**AUFGABE 1:** Skaliere die Zeilen von Block 1 weiter unten: Gib alle diese Zeilen einschließlich der Anweisung erneut wieder und multipliziere dabei jede Koordinate in den Antworten mit 0,95, gerundet auf ganze Zahlen mit Aufrundung bei genau einer Hälfte. Lass die Bilder in deiner Ausgabe weg.

===

Weil sich das aramäische Schrifttum über etliche Jahrhunderte im steten Wandel langlebiger Einrichtungen wie Schreiberschulen, Verwaltungszentren und gelehrter Tradentenkreise immer wieder verjüngt hat, bildet der Aufbau generell die chronologische Entwicklung ab. Sie beginnt mit dem Auftreten der ersten aramäischen Schriftquellen um die Mitte des neunten vorchristlichen Jahrhunderts. Ein zwar nicht unausweichlicher, aber bei diesem Thema doch naheliegender Ausklang ist die Verwandlung der Spätantike durch die Ausbreitung und Konsolidierung des Arabischen im vormaligen Sprachgebiet des Aramäischen vom achten bis zum zehnten nachchristlichen Jahrhundert. Sie beendete einmal die bis dahin vorherrschende Funktion des Aramäischen als ein globales, in verschiedenen Kulturen und Glaubensgemeinschaften produktives, diese somit verbindendes schriftliches Ausdrucksmittel. Darüber hinaus unterbrach die Verbreitung des Arabischen das weitläufige Netz miteinander verflochtener aramäischer Mundarten.

===

**AUFGABE 2:** Welche langlebigen Einrichtungen nennt der Text über das aramäische Schrifttum? Zähle sie alle auf.

**QUELLENMATERIAL:**
===

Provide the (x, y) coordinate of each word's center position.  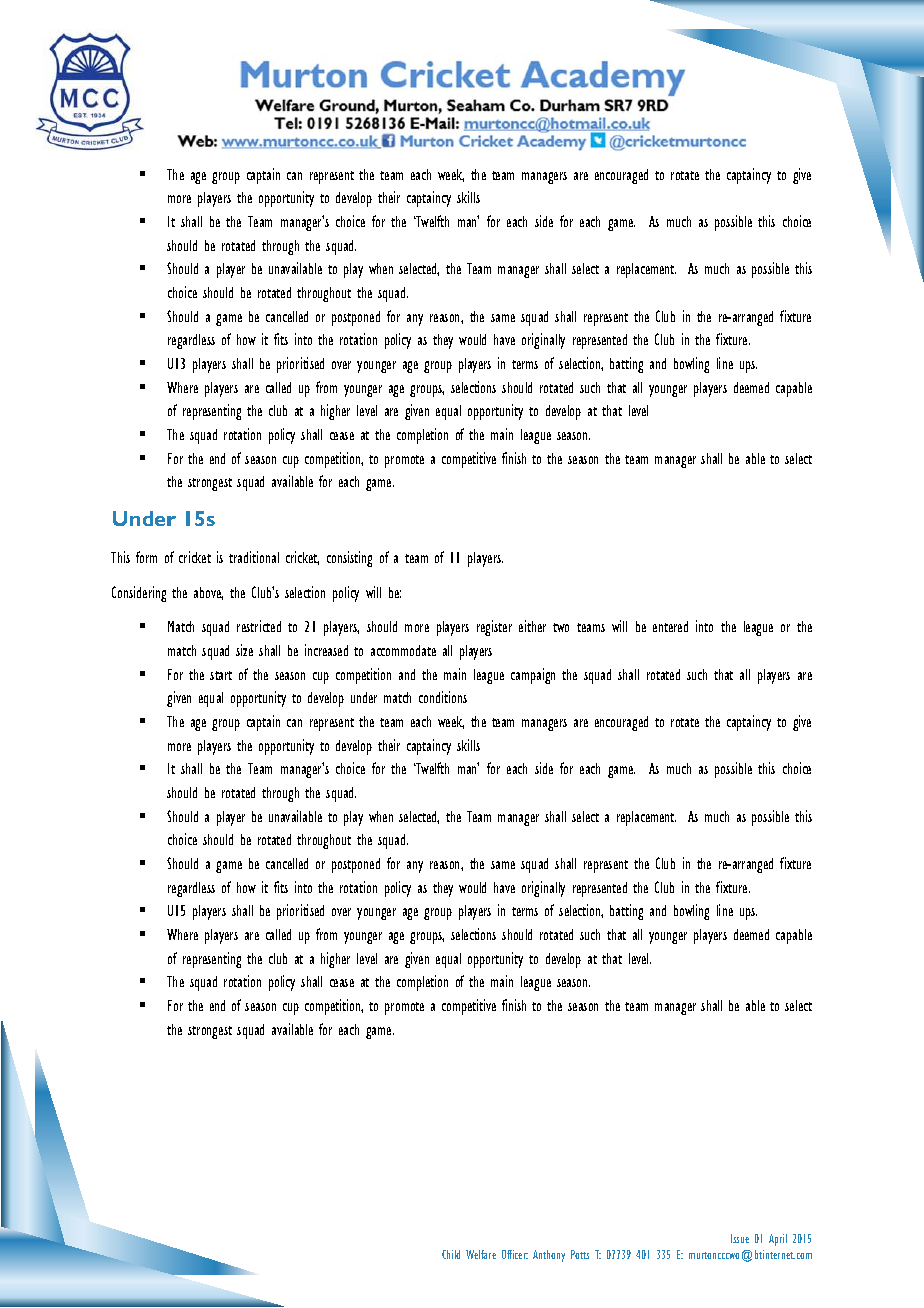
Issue (740, 1238)
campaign (533, 676)
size (244, 650)
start (221, 675)
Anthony (549, 1256)
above (208, 593)
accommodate (403, 650)
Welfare (481, 1254)
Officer (515, 1254)
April (778, 1240)
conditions (443, 697)
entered (670, 626)
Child (451, 1254)
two (561, 627)
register (494, 628)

===

**RICHTIGE LÖSUNG 1:**
Provide the (x, y) coordinate of each word's center position.  
Issue (703, 1176)
campaign (506, 642)
size (232, 618)
start (210, 641)
Anthony (522, 1193)
above (198, 563)
accommodate (383, 618)
Welfare (457, 1191)
Officer (489, 1191)
April (739, 1178)
conditions (421, 662)
entered (637, 595)
Child (428, 1191)
two (533, 596)
register (469, 597)

**RICHTIGE LÖSUNG 2:** Schreiberschulen, Verwaltungszentren und gelehrte Tradentenkreise.